BEGIN

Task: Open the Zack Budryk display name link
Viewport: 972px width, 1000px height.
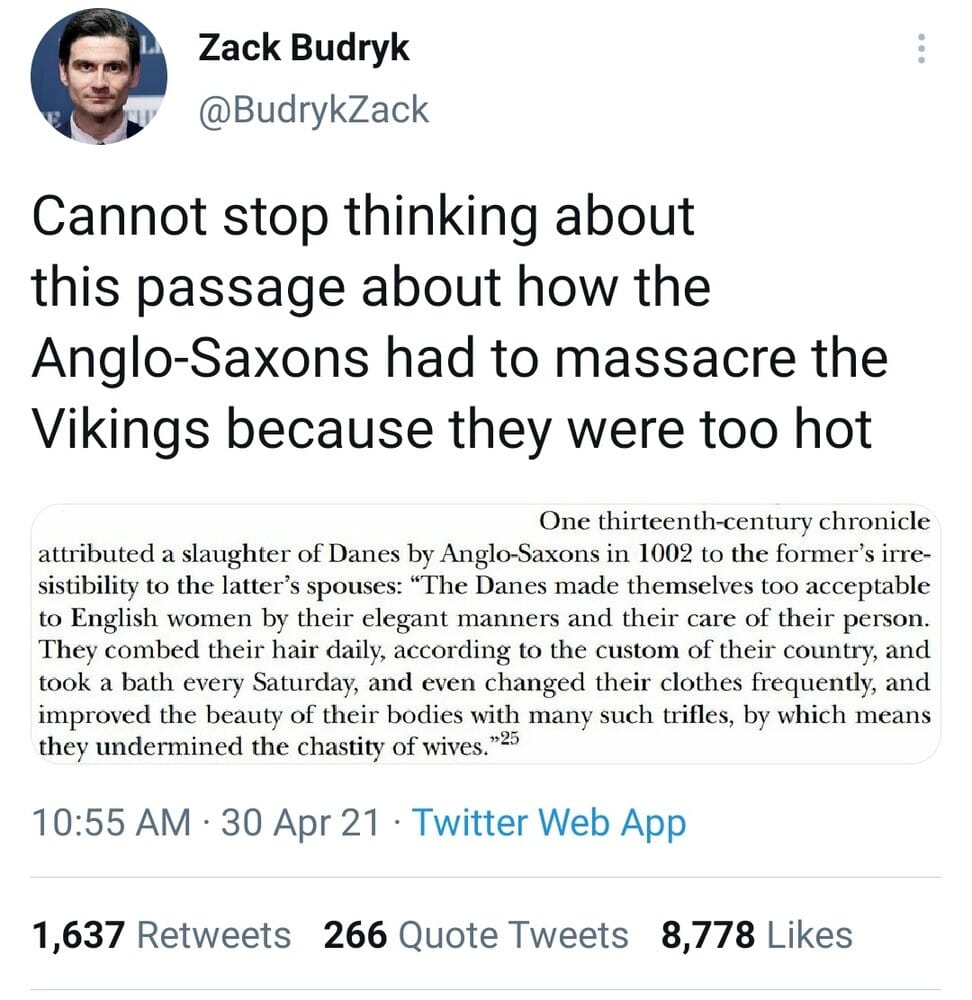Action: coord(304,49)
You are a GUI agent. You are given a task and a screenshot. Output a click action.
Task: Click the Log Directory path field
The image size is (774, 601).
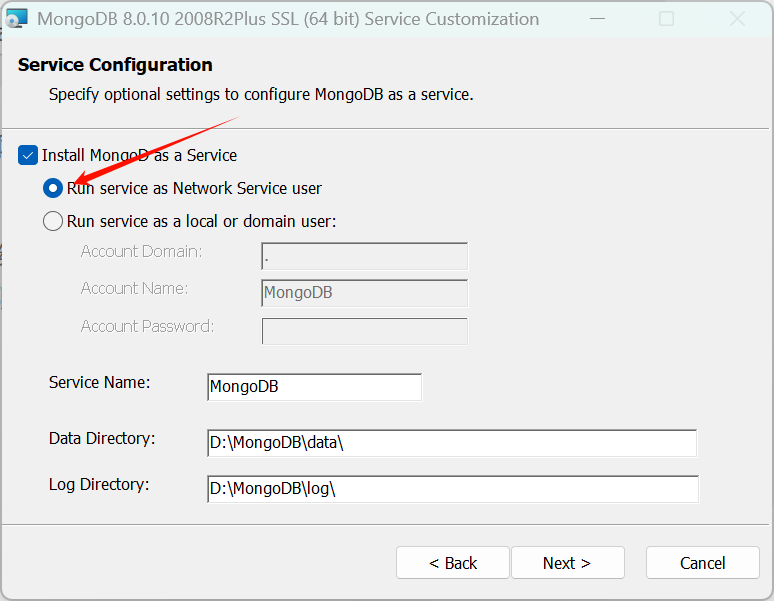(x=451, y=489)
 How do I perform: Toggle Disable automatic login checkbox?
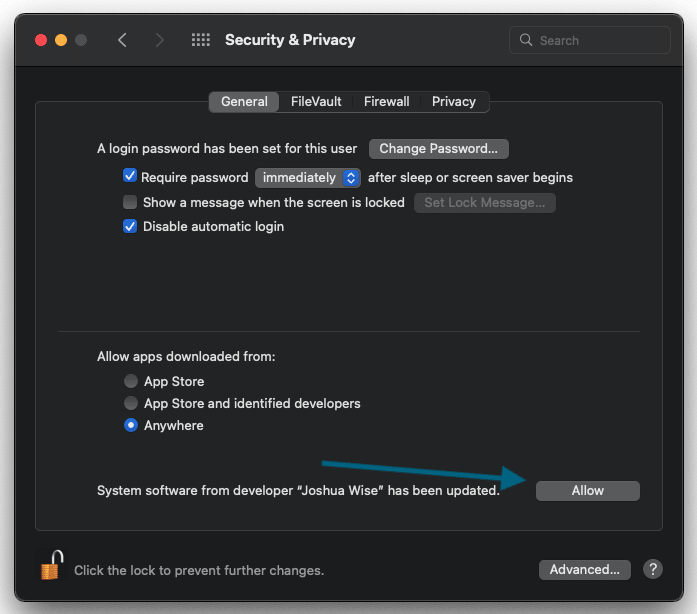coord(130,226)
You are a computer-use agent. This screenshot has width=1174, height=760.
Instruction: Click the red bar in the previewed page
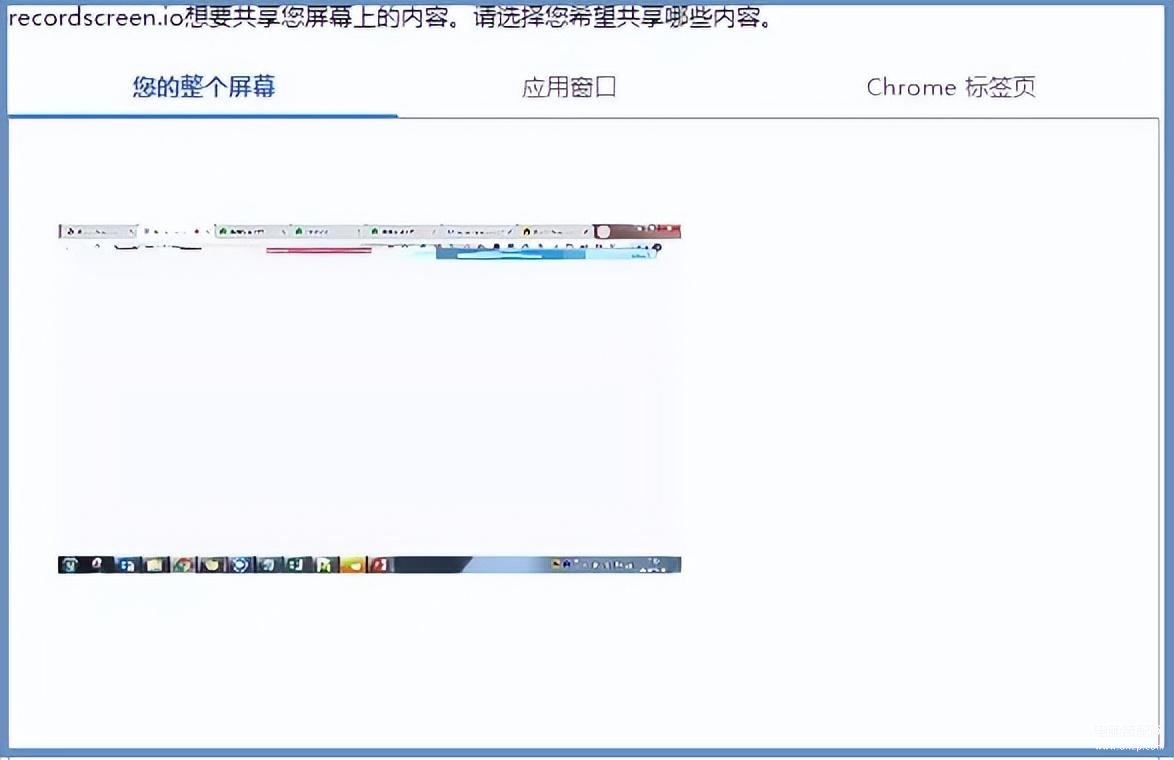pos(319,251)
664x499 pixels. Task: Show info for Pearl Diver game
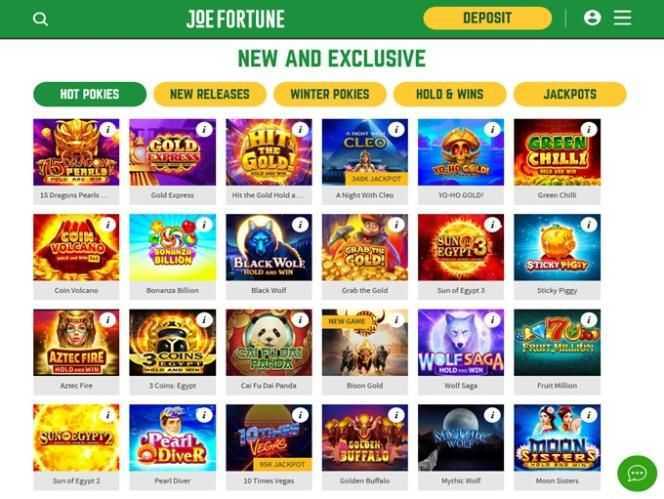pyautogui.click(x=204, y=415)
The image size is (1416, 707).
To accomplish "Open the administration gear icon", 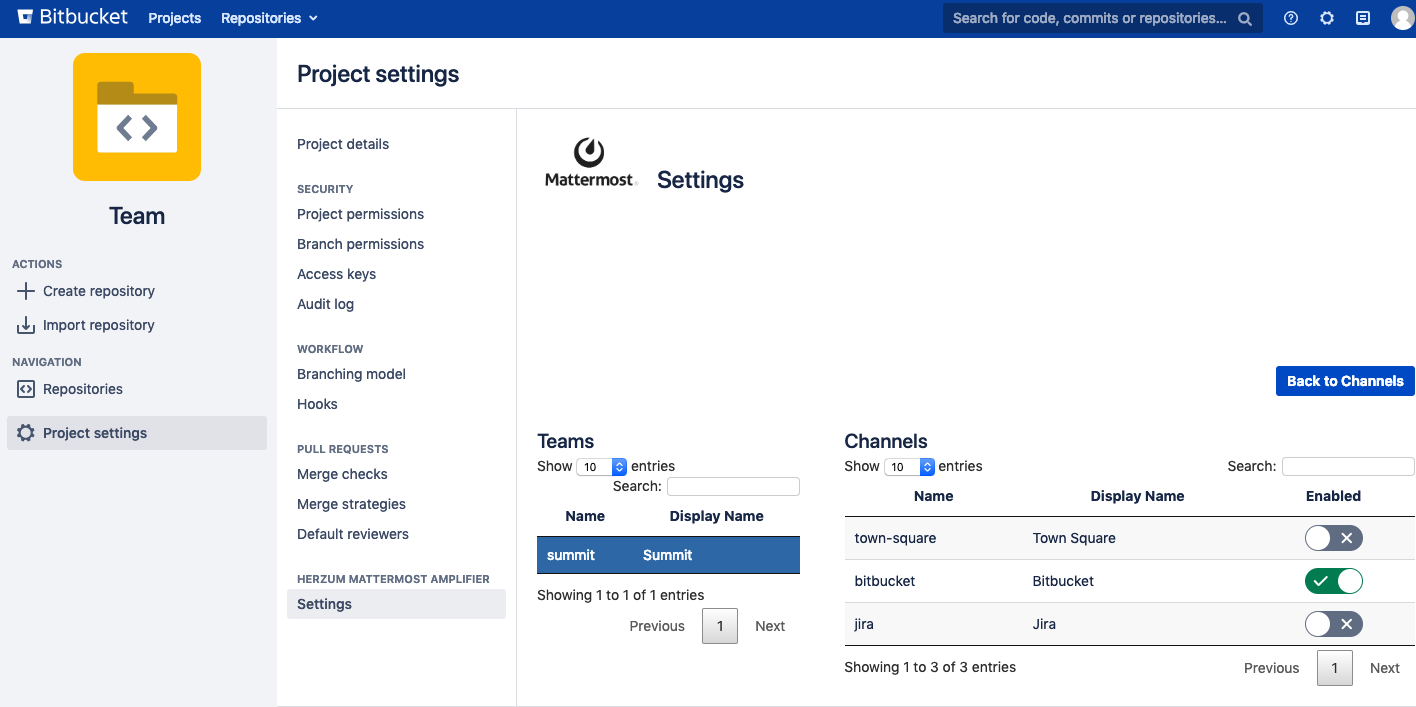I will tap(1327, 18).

END
BEGIN

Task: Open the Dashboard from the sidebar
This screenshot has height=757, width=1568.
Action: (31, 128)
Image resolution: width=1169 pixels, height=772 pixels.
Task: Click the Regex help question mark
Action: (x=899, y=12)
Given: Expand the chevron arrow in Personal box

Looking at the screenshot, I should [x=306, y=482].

END

TRY IT:
Whenever "agent" shows up in a line of the listing, copy that whole line.

WRITTEN SOLUTION:
You are a GUI agent. You are given a task and a screenshot. Output a click action.
You are a computer-use agent. This screenshot has width=1174, height=760.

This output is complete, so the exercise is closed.